CH2: Structure and Function of the Nervous System
The Brainstem: Medulla, Pons, Cerebellum, and Midbrain
Contains groups of sensory and motor nuclei, nuclei of widespread modulatory
neurotransmitter systems, and white matter tracts of ascending sensory information and
descending motor signals. Damage here = life threatening, brainstem nuclei control
respiration and global states of consciousness.
Hindbrain:
- Medulla: essential for life, houses cell bodies of many of the cranial nerves, providing
sensory and motor innervations to the face, neck, abdomen, and throat, and the motor nuclei
that innervate the heart. Medulla is place where path cross, motor neurons from right
hemisphere cross to control muscles on left side of body.
Crossroad most of body’s motor fibers.
- Pons: main connection brain and cerebellum. Eye movements, face, mouth movements.
- Cerebellum: smooth, coordinated movements.
Midbrain: perceiving objects in periphery and orienting gaze toward them, bringing in
sharper view. Also locating and orienting auditory stimuli.
Diencephalon: Thalamus and Hypothalamus
- Thalamus:
in both hemispheres: connected by massa intermedia (gray matter)
all sensory modalities make synaptic relays in the thalamus before continuing to the primary
cortical sensory receiving areas.
- Hypothalamus:
hormone production and control. Controls functions necessary for maintaining the normal
state of the body. Drive behavior to alleviate thirst, hunger, fatigue, body temperature and
circadian cycles.
- does this through endocrine system and via control of the pituitary gland.
- Pituitary gland: releases hormones into bloodstream where they can circulate to influence
other regions of the body.
The Telencephalon: Limbic system, basal ganglia, and cerebral cortex
Limbic system: cingulate gyrus, hypothalamus, hippocampus, amygdala, PFC.

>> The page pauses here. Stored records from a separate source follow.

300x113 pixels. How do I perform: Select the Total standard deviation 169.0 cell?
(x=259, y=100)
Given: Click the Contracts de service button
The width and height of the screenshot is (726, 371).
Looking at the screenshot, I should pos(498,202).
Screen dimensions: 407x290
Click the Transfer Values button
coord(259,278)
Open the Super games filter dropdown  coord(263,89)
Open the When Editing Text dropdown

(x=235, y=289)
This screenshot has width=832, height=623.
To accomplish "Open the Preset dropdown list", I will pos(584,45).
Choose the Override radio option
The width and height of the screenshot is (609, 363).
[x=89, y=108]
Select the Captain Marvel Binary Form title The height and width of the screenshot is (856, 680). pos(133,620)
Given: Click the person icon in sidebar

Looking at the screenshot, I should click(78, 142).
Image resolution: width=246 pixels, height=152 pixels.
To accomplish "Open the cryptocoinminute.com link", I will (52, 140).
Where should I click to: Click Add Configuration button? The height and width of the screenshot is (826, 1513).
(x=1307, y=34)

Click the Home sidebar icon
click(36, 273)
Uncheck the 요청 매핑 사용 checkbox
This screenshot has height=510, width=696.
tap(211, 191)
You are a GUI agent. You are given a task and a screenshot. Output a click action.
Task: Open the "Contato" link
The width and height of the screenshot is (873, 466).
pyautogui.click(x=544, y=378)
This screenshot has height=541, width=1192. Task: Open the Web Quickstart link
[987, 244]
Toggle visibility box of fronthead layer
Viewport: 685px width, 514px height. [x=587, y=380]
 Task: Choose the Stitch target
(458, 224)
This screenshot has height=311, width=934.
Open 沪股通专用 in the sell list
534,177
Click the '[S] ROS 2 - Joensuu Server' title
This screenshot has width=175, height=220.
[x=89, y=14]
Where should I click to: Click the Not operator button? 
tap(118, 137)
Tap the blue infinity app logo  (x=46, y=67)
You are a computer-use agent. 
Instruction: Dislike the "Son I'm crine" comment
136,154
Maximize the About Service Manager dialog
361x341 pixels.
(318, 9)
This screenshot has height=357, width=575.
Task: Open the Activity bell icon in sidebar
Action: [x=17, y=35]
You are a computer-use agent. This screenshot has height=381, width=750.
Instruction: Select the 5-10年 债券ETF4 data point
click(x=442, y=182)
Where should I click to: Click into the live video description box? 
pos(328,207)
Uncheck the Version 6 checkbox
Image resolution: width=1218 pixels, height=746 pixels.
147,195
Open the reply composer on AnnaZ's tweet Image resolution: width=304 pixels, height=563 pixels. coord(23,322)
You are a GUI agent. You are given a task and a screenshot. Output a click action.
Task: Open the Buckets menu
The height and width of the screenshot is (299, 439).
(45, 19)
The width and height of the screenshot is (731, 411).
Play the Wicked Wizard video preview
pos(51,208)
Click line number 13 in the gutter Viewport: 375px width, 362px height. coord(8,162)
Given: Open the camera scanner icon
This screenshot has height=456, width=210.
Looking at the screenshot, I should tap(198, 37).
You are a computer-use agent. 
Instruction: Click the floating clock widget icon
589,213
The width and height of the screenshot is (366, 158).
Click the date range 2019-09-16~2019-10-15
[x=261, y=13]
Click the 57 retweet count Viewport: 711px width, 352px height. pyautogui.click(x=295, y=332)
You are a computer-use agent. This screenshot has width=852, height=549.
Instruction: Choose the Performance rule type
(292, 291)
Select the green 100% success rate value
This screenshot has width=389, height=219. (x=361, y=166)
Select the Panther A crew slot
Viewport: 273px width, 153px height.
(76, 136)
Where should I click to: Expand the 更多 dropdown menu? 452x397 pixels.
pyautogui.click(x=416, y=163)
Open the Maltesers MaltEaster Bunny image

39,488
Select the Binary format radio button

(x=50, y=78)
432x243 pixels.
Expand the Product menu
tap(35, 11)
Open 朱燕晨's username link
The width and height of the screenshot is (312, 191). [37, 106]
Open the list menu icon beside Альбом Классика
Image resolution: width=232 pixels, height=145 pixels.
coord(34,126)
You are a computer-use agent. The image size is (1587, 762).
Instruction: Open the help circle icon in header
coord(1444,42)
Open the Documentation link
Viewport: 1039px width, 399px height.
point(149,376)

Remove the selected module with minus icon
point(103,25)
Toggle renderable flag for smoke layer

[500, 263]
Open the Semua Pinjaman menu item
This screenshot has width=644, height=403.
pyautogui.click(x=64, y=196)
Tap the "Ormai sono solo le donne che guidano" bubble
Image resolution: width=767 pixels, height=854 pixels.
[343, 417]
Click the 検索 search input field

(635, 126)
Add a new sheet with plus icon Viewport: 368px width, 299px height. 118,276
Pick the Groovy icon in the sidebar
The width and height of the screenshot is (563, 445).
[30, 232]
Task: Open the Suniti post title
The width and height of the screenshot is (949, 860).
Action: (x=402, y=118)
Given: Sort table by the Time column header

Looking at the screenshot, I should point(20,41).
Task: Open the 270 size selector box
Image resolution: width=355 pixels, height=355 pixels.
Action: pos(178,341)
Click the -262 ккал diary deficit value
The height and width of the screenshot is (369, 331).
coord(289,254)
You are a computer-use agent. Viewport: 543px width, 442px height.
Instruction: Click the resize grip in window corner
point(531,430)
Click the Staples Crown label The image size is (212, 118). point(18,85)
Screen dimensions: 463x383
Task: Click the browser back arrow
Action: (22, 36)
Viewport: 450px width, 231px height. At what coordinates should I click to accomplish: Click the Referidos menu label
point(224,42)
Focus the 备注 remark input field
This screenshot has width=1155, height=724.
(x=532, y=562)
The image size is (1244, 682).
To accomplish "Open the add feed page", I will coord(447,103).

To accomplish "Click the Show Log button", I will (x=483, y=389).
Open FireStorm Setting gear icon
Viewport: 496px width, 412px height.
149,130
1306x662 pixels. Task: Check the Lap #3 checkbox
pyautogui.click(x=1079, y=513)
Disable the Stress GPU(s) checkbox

Basal Ganglia: collection of extensively interconnected nuclei. Caudate nucleus + putamen =
Striatum. Basal ganglia receive inputs from sensory and motor areas, striatum receives
extensive feedback projections from thalamus. Functions: action selection, action gating,
reward-based learning, motor preparation, timing, task switching, and more.
The cerebral cortex
sulci (crevices) and gyri (on top, crowns)
cortex: 3mm thick. Contains cell bodies of neurons, dendrites, and some of their axons
grayish (gray matter). Under cortex: white matter axons (myelinated=white)
Dividing the cortex anatomically
frontal, parietal, temporal, occipital lobes. Lobes can be distinguished by prominent
anatomical landmarks as pronounced sulci. Central sulcus: divides frontal lobe from parietal.
Sylvian lateral fissure: separates temporal lobe from frontal and parietal lobes.
, Dividing the cortex cytoarchitectonically
cytoarchitectonic uses microanatomy of cells and their organization to subdivide the cortex.
52 Brodmann areas.
90% cortex is neocortex: cortex that contains six cortical layers or that passed through a
developmental stage involving six cortical layers.
Mesocortex: paralimbic region, includes cingulate gyrus, parahippocampal gyrus, insular
cortex, and orbitofrontal cortex.
Allocortex: 1-4 layers of neurons, includes hippocampal complex.
Functional divisions of cortex
motor areas of the frontal lobe: frontal lobe plays major role in planning and execution of
movements. 2 main subdivisions: PfC and Motor cortex.
Prefrontal cortex: complex aspects of planning, organizing, and executing behavior. ‘center of
executive function’.
Somatosensory areas of parietal lobe: receiving sensory info from outside world, within body
and info from memory + integration of this. (somatosensory cortex= S1 + S2)
Topographical mapping
map or neural representations draped across cortices.
Association cortex: high-end human abilities: language, abstract thinking, designing,
planning.
CH5: Senses, sensation, and perception
Sensation: early perceptual processing
- Shared processing from acquisition to anatomy
1) each system begins with same anatomical structure for collecting, filtering, and amplifying
information from the environment;
2) each system has specialized receptor cells that transduce environmental stimuli into neural
signals.
3) each system has specific sensory nerve pathways. (visual: optic nerve)
- the optic nerve travels from the eye socket to the optic chiasm
- Receptors share responses to stimuli
receptor cells are limited in range of stimuli that they respond to, so their capability to
transmit information has only a certain degree of precision.